The neo-liberal discourse on globalization is based on the conviction that free trade is the key to global prosperity. In due respect Robbins (2005) states that “the culture of capitalism is devoted to encouraging the production and sale of commodities”. At that, the importance of free trade overwhelms free movements of labor and capital. Even skeptics of the ‘globalization boom’ agree that free trade is the most advantageous component of globalization progress since it causes few problems. Since economic theory promotes the superiority and dominance of free trade, it is apparent that under the contemporary conditions of internationalization and open markets free trade is the best possible option.
Regarding the capital mobility within the process of regional integration, the integration of the transition economies into the international capital markets is one of the major challenges of the reform process. Attracting foreign savings to finance domestic investment can be of great value for the new market economies and can give them access to superior know-how and technology.
At the same time, the current global financial crisis has shown that increased integration into international capital flows can also expose countries to adverse external shocks. Rather, changing patterns of capital flows may make the economies less dependent on specific types of capital inflows, and may thus enhance the sustain-ability of their balance of payments positions (Hooghe, and Marks, 2001).

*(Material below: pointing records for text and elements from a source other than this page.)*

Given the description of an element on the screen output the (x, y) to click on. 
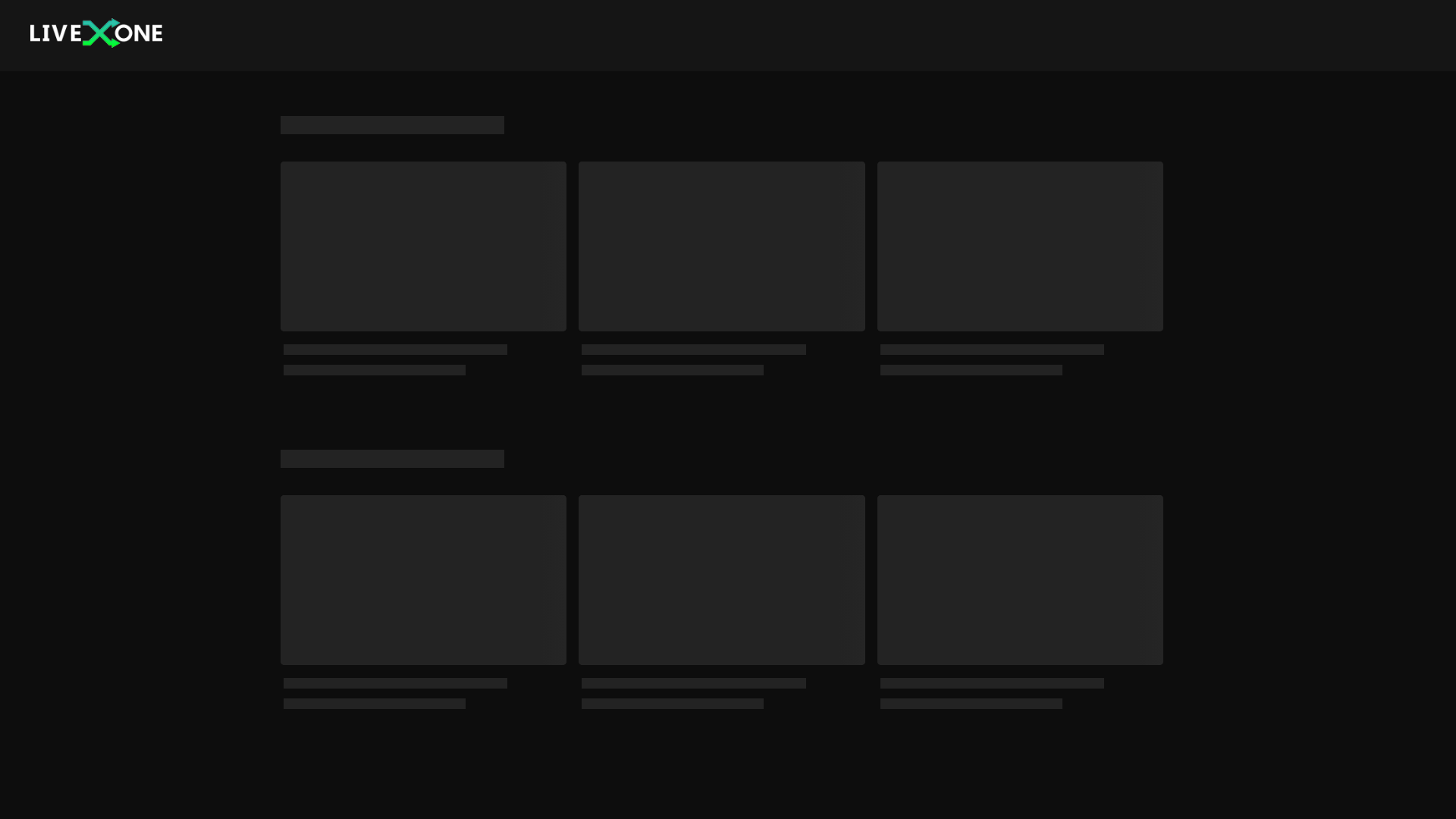
LiveOne on X (1144, 781)
LiveOne on Facebook (1167, 781)
LiveOne on TikTok (1096, 781)
LiveOne on YouTube (1120, 781)
LiveOne on Instagram (1072, 781)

Fact is, over the last decades, international trade, measured by the volume of imports and exports, has become increasingly free. International trade is generally considered as an ability to undertake economic transactions with counterparts in other countries free from any restraints imposed by governments or other regulators.
Global trade has no limits and many people much more rely on outsorcing practices that enable doing their businesses across national borders. In economic sense, globalization, expresses the tendency of the world economy to integrate, not only in respect to cross-country trade and investment flows, but also in regard to the harmonization of laws and regulations of economic activity.
For instance, European integration is deemed by experts as a form of regional globalization, driven by political decisions that are aimed to promote freedom and cohesion of European societies, as well a single and free European market that would eventually benefit most Europeans (Poettering, 2007). Privatization in the Central and East European (CEE) economies resulted in reforms in regulation, liberalization and privatization in an attempt to integrate transition economies to the globalized system.
The final goal of transition was not only the establishment of a market economy but the integration of these economies, not only on a regional basis but rather in the global system. These transition countries' goal was to become members of the European Union (EU) and then members of the Economic and Monetary Union (EMU). As for now, the core advantage of regional integration within the EU zone is that in the course of regional integration the former centrally planned economies of central Europe (i.e. Poland, Chech Republic, Slovakia, Hungary, Slovenia, Bulgaria, and Romania) have attracted increasing shares of the international capital flows to emerging market economies. Moreover, compared to other world regions, a relatively large share of these flows has been constituted of foreign direct investment (Baláž and Williams, (n.d.).
Works cited
Baláž, V, Williams, A.M. (n.d.) ‘Capital mobility in transition countries of Central Europe: macroeconomic performance factors and structural policies’ Department of Geography, University of Exeter, UK and the Institute of Forecasting, Slovak Academy of Science, Slovakia
Hooghe, L. and Marks, G. 2001, Multilevel Governance and European Integration, Lanham, MD: Rowman and Littlefield.
Poettering, H. Europe as a Global Player Harvard International Review. Cambridge: Spring 2007. Vol. 29, Iss. 1; pg. 26, 4 pgs.
Robbins, R. 2005, GLOBAL PROBLEMS AND THE CULTURE OF CAPITALISM, ISBN 0-205-40741-2
Wolf, M (2004), Why globalization works, Yale Books.